For backup environments with hundreds of terabytes to process, administrators can target their backup policies to a GDA and leverage a common deduplication storage environment for all data protected by those policies.
The GDA accommodates up to 270 concurrent backup jobs and up to 12.8 TB/hour of throughout allowing more backups to complete sooner while putting less pressure on limited backup windows. The GDA global namespace minimises the need to reconfigure complex backup policies and innovative global deduplication technology dynamically load balances policies for performance and capacity management. Consequently, very large data sets can be easily protected with administrative simplicity while maximising overall deduplication efficiency and therefore minimising physical storage footprint.

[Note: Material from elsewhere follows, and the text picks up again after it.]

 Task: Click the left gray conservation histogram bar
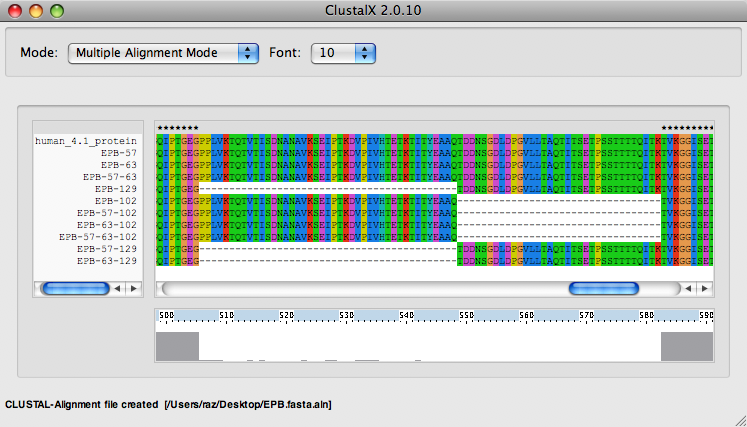click(x=177, y=346)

With the EMC Data Domain Replicator software option, the GDA can automate WAN vaulting for use in disaster recovery (DR), remote office backup, or multi-site tape consolidation. A single GDA can support a replication fan-in of up to 270 remote offices using smaller deduplication storage systems such as the Data Domain DD140 or the DD600 series appliances.
Cross-site deduplication further minimises the required bandwidth since only the first instance of data is transferred across any of the WAN segments between sites. Additionally, for fast offsite protection and consolidation of tape out operations, the GDA provides up to 54 TB/hour of replication throughput.

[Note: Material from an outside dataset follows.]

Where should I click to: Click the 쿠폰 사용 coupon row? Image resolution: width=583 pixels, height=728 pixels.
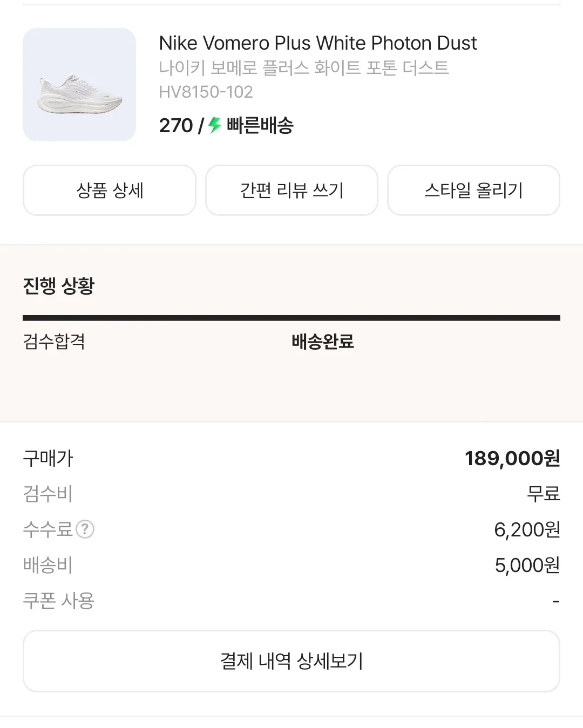[59, 601]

Like all Data Domain systems, the new GDA is simple to install and flexible enough to be implemented into existing user environments without disruption. Backed by available EMC 24x7x365 enterprise class service, the GDA seamlessly integrates into Symantec NetBackup and Backup Exec backup environments using the EMC Data Domain OpenStorage software option.

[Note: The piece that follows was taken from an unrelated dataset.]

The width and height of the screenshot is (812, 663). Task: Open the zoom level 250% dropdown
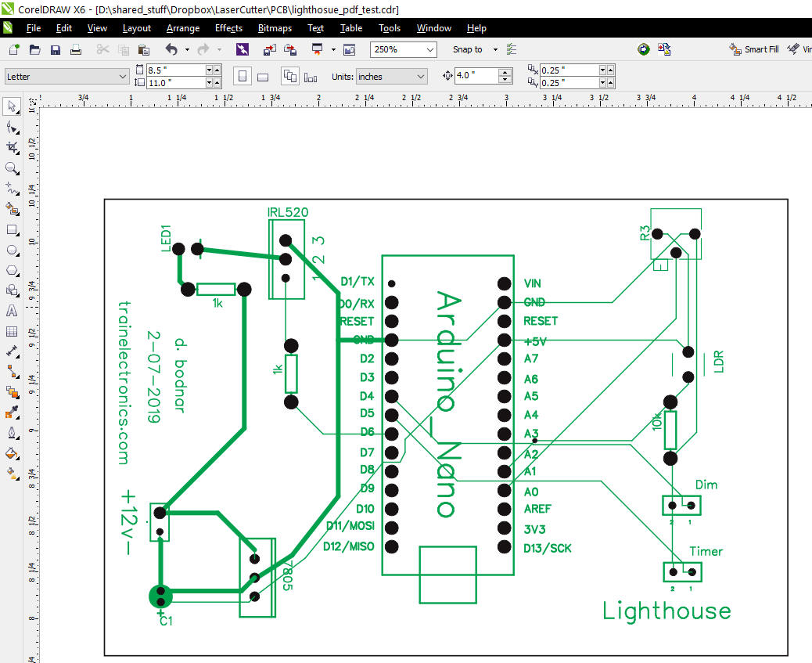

“The EMC Data Domain Global Deduplication Array, while very sophisticated under the hood, builds on the mature foundation of the existing Data Domain platform and retains its appliance simplicity,” said Servaas Venter, Acting Country Manager of EMC Southern Africa.
“Its deduplication is in line, it’s blistering fast, and it’s big enough for significant datacenter backup consolidation, but its dynamic load balancing, single deduplication storage pool and namespace and tight integration with backup software means the GDA is easier to operate than competitors who don’t have its scale. EMC has once again moved the dial on disk-based data protection.”
The GDA is based on the same CPU-centric approach to inline data deduplication as all EMC Data Domain systems. Unlike most deduplication approaches that are added as afterthoughts to existing disk arrays, Virtual Tape Libraries (VTLs) or backup software, combined efficiencies of Data Domain include:
• SISL scaling architecture leverages CPU improvements to increase deduplication speed inline while minimizing reliance on disk accesses for performance. Data Domain systems have delivered consistent improvement in throughput performance by nearly 90x and in capacity by more than 225x over the last 6 years. Based on Intel’s CPU roadmap, increased throughput is expected to continue growing significantly in the future.
• High performance inline deduplication for simplicity, to minimize system resources, administration, and internal system process contention.
• Green storage efficiency for a smaller system footprint and lower power consumption.
• Data Domain Data Invulnerability Architecture defends against data integrity issues by providing continuous verification during storage and recovery of data.
The EMC Data Domain Global Duplication Array will be generally available in the 2nd quarter of 2010.